▶ **WORK TO BE COMPLETED**
For the records below, output word for word the lines from the one with "Go to Physical Topology" up to and including the one with "Task: Open Android settings with robot icon". No pictures.

Excerpts from a dataset
──────
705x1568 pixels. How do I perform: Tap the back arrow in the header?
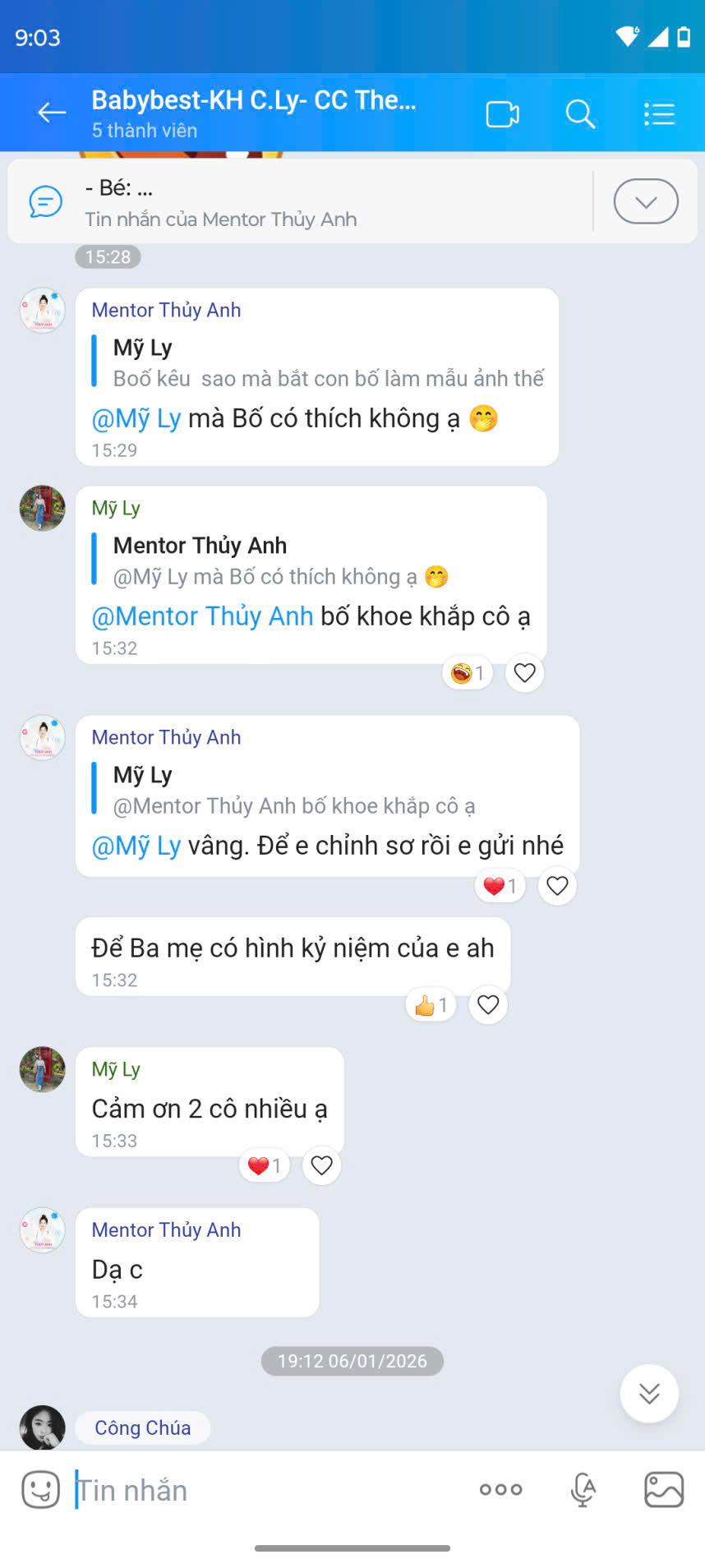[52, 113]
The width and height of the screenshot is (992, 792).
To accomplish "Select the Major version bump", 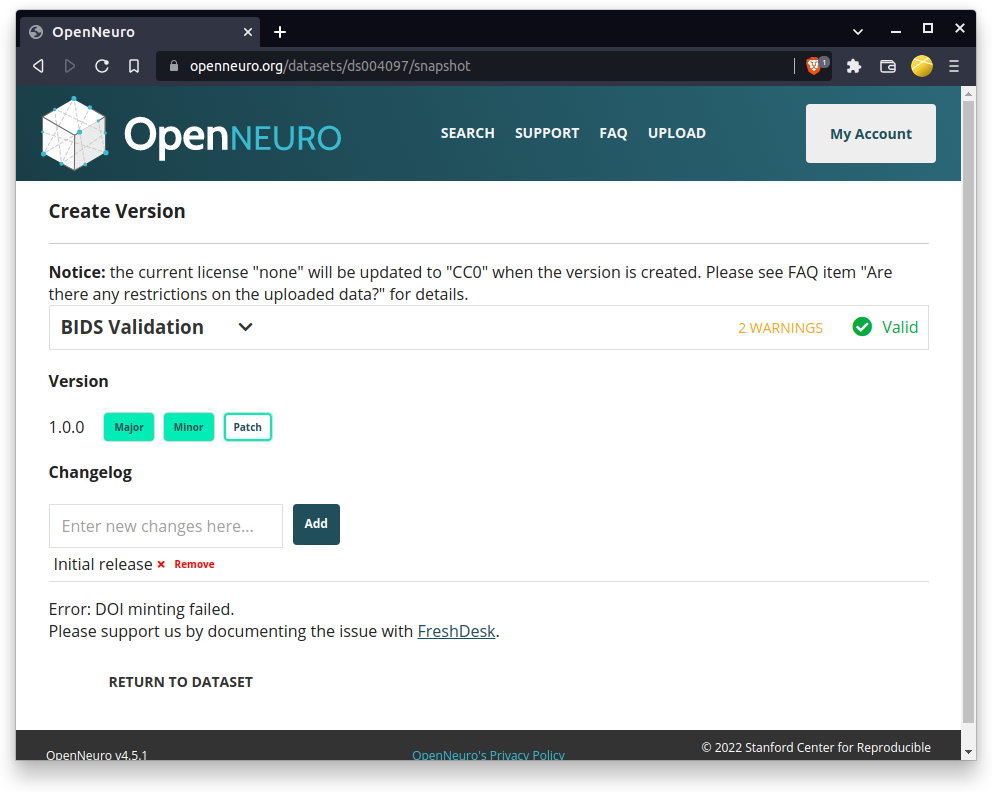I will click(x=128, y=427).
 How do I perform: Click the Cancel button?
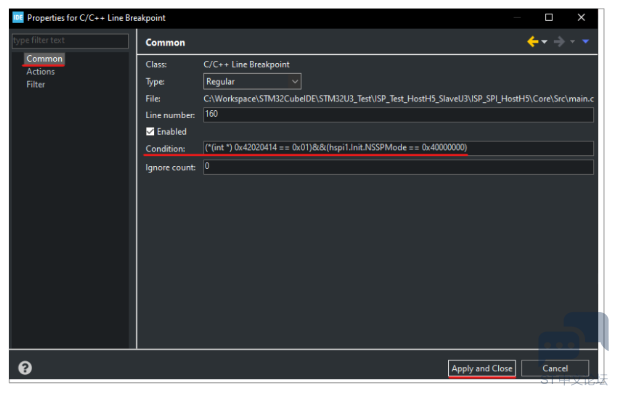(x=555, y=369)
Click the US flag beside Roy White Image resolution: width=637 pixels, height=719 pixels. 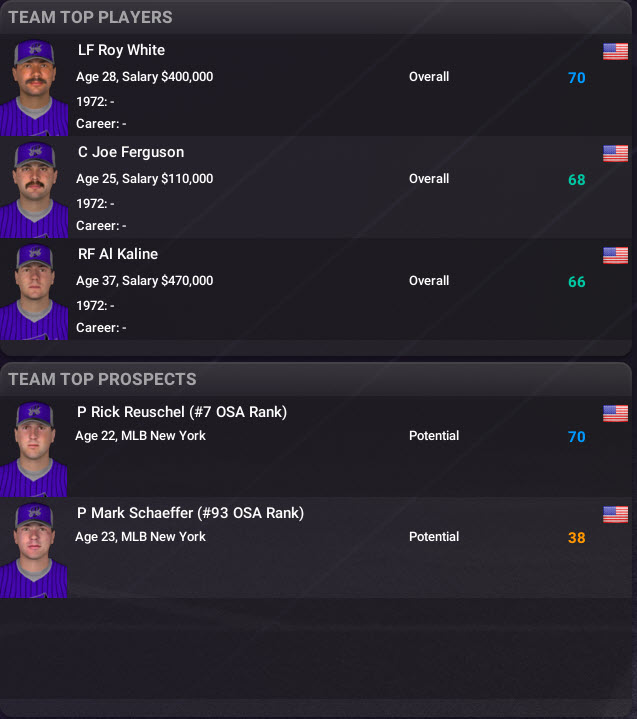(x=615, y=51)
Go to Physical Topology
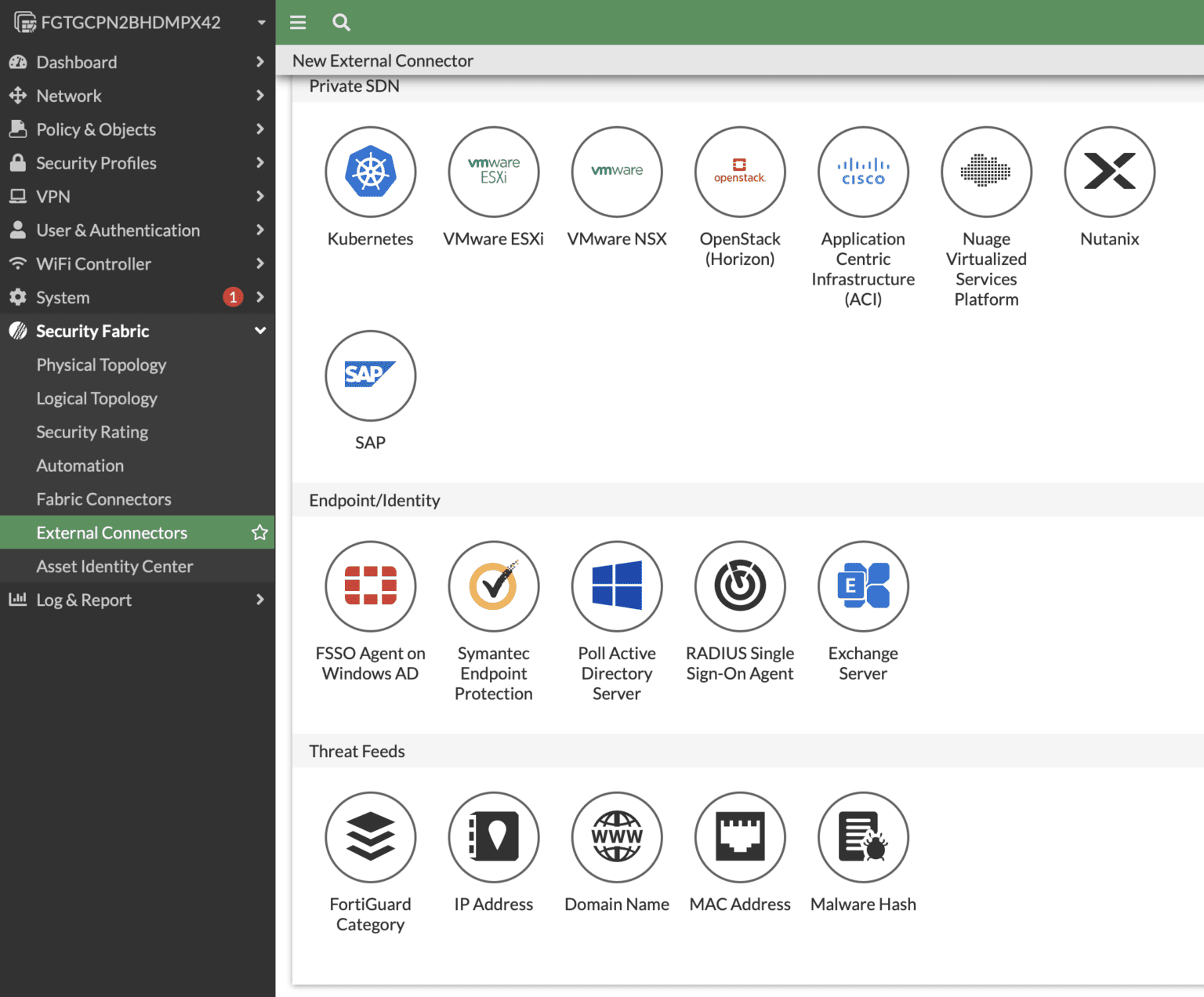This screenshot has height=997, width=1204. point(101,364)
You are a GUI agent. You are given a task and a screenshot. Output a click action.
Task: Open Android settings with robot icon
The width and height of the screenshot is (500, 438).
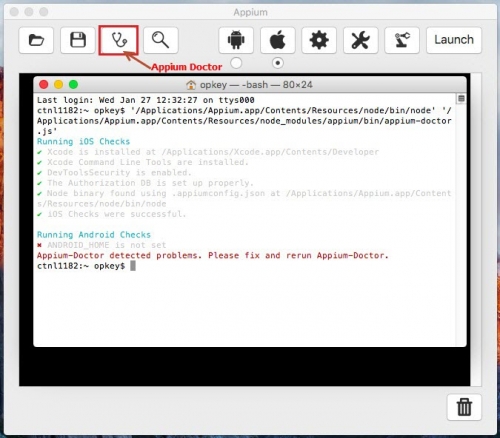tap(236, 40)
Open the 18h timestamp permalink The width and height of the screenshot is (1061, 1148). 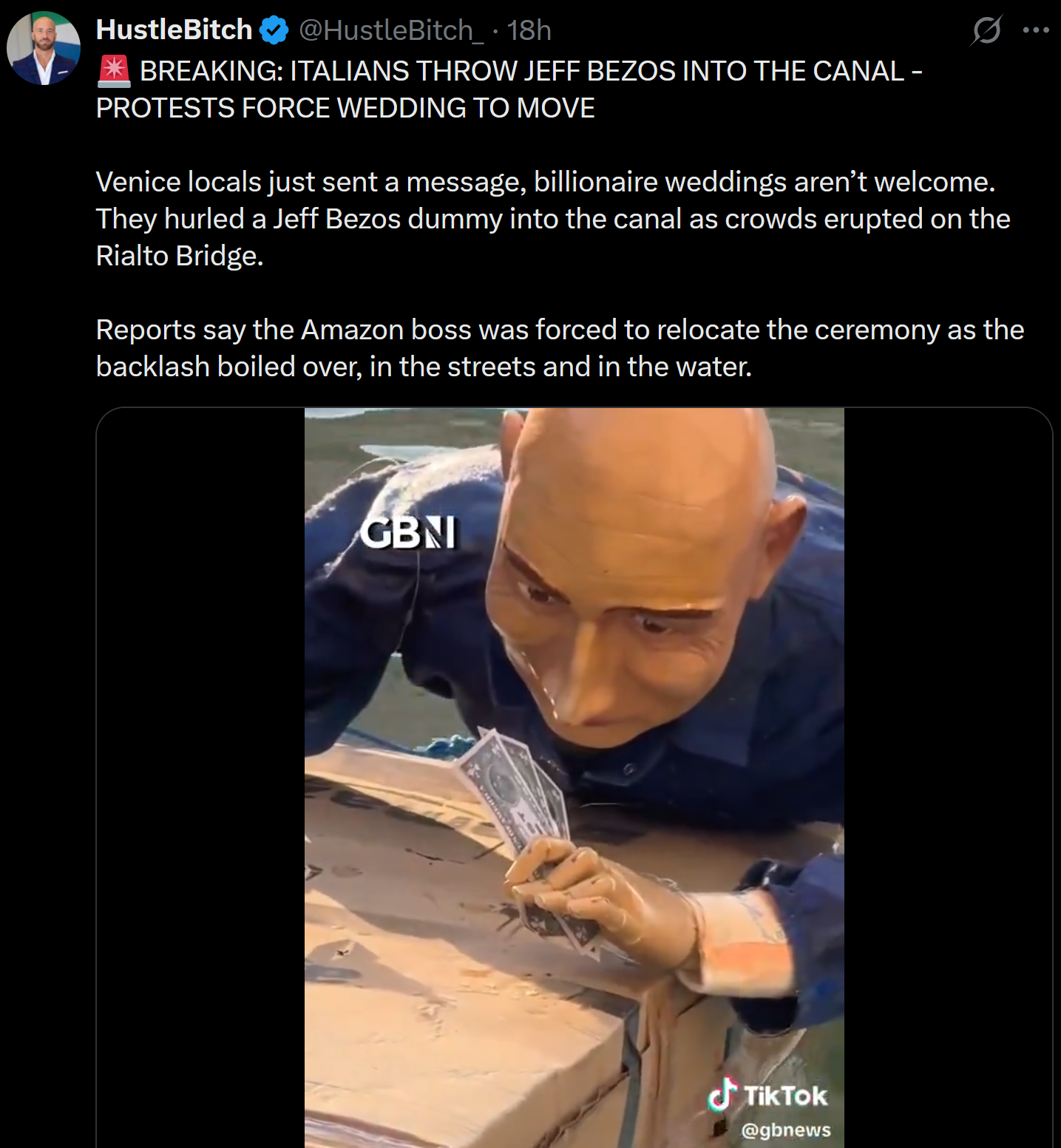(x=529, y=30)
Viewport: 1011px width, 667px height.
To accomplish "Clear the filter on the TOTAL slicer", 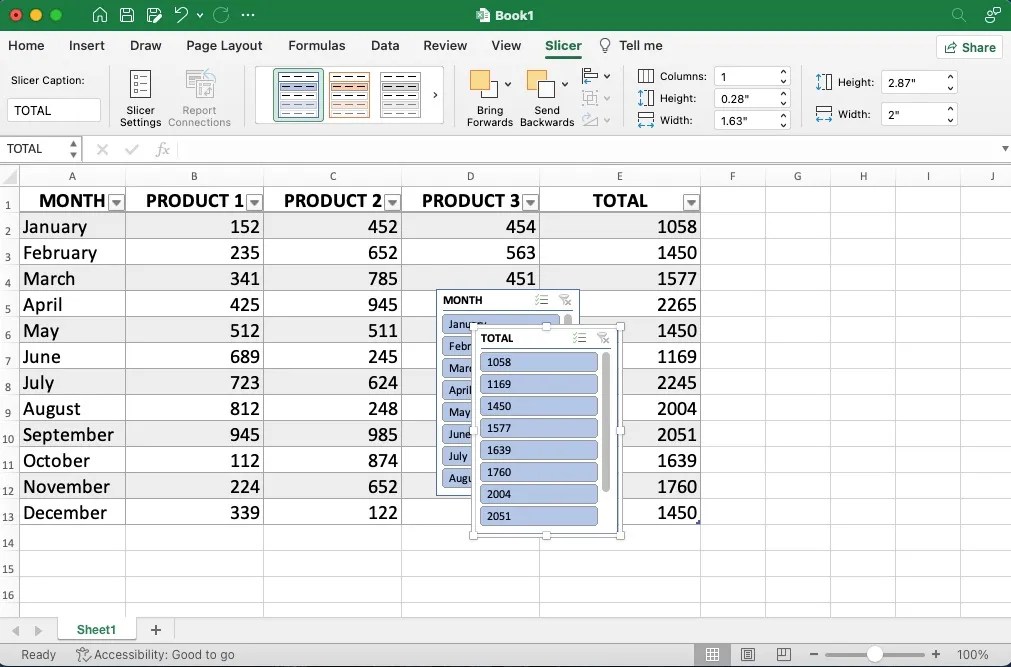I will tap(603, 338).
──────
▶ **YOUR SOLUTION**
Go to Physical Topology
This screenshot has height=997, width=1204. point(101,364)
You are a GUI agent. You are given a task and a screenshot. Output a click action.
Task: Open Android settings with robot icon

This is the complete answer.